Enclosure, Tullohea, Co. Tipperary
Co. Tipperary |
Enclosures
A low ring of earth sitting on a west-facing slope in the Tipperary foothills does not announce itself dramatically, but the enclosure at Tullohea has a quiet precision to it that repays attention.
Roughly circular, with a diameter of 35 metres, it is defined by an earthen bank whose inner face rises about 0.7 metres and whose outer face stands slightly higher at 0.8 metres, with a width of nearly six metres. Around much of its circuit runs an external fosse, a shallow surrounding ditch, surviving to a width of around 4 metres and a depth of 0.45 metres on the north-western to north-eastern arc, with further traces continuing around most of the remainder. The combination of bank and fosse is the hallmark of a ringfort, the most common type of early medieval enclosure in Ireland, typically used as a defended farmstead between roughly the fifth and twelfth centuries.

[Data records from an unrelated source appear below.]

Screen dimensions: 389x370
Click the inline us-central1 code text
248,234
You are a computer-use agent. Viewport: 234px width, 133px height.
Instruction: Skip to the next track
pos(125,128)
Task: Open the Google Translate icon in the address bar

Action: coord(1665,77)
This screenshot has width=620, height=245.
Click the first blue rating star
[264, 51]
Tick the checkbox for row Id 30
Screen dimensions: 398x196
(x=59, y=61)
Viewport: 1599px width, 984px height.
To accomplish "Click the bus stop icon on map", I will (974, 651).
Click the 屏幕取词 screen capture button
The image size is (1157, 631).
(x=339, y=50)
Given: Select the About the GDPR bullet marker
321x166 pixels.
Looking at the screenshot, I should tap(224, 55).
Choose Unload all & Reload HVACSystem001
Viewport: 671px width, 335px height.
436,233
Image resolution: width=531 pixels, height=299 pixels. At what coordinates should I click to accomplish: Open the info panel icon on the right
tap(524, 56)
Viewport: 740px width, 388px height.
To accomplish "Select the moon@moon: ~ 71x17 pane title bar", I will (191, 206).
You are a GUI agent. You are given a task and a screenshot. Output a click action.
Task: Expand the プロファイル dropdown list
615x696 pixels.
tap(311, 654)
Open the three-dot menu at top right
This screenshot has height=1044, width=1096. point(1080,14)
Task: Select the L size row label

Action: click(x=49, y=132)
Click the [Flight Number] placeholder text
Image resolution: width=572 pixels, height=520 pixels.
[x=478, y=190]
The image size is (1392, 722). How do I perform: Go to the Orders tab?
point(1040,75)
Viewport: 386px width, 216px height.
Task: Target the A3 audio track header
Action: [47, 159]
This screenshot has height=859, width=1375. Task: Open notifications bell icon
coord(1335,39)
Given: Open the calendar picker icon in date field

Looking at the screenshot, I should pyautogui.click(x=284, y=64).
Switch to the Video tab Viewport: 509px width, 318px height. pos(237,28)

What complicates a neat identification is the evidence of stone incorporated into the bank at the eastern side and along the south-western arc. This could indicate a more elaborate original construction, or it may simply reflect later field clearance, with farmers depositing gathered stone against the existing earthwork over the centuries. The distinction matters because it affects whether this was ever a cashel, the term used for a ringfort whose enclosing wall is built primarily of stone rather than earth. Without excavation, the question stays open. The site sits in pasture on the lower foothills of Slievenamon, the isolated mountain in south Tipperary whose name is usually translated from the Irish as the mountain of the women of Fionn, a peak with deep associations in early Irish mythology. The enclosure faces that mountain directly, and on a clear day the view westward across the slope would have been unobstructed from inside the bank.